A project coding the popular casino game of Blackjack in C++. We use reinforcement learning to try and learn the optimal strategy for Blackjack - in particular we will use the Monte Carlo control algorithm and the Q learning algorithm. This project is unique from a lot of material online since here we allow the optimal strategy to vary with the card count, whereas generally policies online are invariant to the card count.
I have used this project to teach myself many different things, namely:
- Object oriented programming in C++ (constructors, inheritance, composition etc).
- Multithreading- to use all cpu cores to run simulations in parallel, speeding up code.
- Unit testing- to ensure important parts of the code function as expected.
- Tableau- to create a dashboard to summarise the project with some nice visualisations.
- and various other important aspects of coding such as writing readable, well-documented code and refactoring.

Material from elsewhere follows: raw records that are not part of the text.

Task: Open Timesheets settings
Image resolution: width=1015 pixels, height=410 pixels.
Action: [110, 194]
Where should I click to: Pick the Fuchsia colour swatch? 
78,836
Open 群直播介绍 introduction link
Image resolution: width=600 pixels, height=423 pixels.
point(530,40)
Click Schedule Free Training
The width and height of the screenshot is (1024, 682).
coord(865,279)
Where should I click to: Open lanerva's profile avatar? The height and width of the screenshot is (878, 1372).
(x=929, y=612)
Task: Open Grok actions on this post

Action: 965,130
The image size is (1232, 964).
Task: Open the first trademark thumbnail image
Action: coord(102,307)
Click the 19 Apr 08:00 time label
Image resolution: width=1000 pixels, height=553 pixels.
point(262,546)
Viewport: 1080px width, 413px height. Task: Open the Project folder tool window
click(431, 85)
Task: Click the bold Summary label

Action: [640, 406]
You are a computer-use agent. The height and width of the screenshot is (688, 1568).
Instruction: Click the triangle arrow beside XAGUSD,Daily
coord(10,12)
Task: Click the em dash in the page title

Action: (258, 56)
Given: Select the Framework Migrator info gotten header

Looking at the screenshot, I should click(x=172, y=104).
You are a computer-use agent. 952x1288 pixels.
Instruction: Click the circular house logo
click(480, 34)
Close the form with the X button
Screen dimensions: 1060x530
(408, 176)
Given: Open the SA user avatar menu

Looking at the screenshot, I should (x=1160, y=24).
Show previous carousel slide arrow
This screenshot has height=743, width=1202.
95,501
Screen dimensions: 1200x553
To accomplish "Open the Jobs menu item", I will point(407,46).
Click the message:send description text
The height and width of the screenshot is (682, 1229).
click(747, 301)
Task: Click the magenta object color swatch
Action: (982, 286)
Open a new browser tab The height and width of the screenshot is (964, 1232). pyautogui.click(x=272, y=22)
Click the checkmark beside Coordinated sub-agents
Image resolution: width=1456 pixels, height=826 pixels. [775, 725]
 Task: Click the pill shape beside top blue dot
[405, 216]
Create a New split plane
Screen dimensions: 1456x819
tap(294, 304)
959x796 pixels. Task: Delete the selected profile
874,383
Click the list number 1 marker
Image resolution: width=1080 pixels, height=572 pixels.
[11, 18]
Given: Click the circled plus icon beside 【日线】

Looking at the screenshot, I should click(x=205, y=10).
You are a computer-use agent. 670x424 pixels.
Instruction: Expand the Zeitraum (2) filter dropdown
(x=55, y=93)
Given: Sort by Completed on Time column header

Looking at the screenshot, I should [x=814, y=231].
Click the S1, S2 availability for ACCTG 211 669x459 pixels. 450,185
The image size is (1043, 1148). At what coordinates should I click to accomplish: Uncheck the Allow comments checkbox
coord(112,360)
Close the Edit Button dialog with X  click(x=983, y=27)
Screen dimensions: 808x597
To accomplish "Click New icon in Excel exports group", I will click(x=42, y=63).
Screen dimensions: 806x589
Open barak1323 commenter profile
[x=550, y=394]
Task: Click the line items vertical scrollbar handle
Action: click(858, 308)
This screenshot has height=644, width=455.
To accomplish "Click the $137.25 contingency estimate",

In our implementation we play using only 1 deck of cards, although in casinos nowadays they will use around 6-8 decks shuffled together to negate the effect of card counting. We do this in an attempt to investigate how card counters would have been able to make a profit in the days where only a single deck was used. We are also only considering the case where there is 1 gambler playing against the dealer, although in real life multiple other gamblers may also be playing.
The aim of the game is to get the sum of your cards to be as close as possible to 21, but not above, as this would result in you being 'bust' and losing. Cards 2-10 are worth the number on them, and Jacks, Queens and Kings are worth 10. An ace is worth 11 as long as valuing it as such doesn't cause the player to be bust, in this case the value changes to 1.
The game starts with both the gambler and dealer receiving a hand of 2 cards each. A player has 'Blackjack' if they have an ace and a card worth 10, meaning their hand has the highest value of 21. If there are any Blackjacks present the game will end immediately in one of three ways:
- If the gambler has Blackjack and the dealer does not, the gambler wins automatically.
- Alternatively if the dealer has the only Blackjack, they win automatically.
- If they both have Blackjack, it is a draw.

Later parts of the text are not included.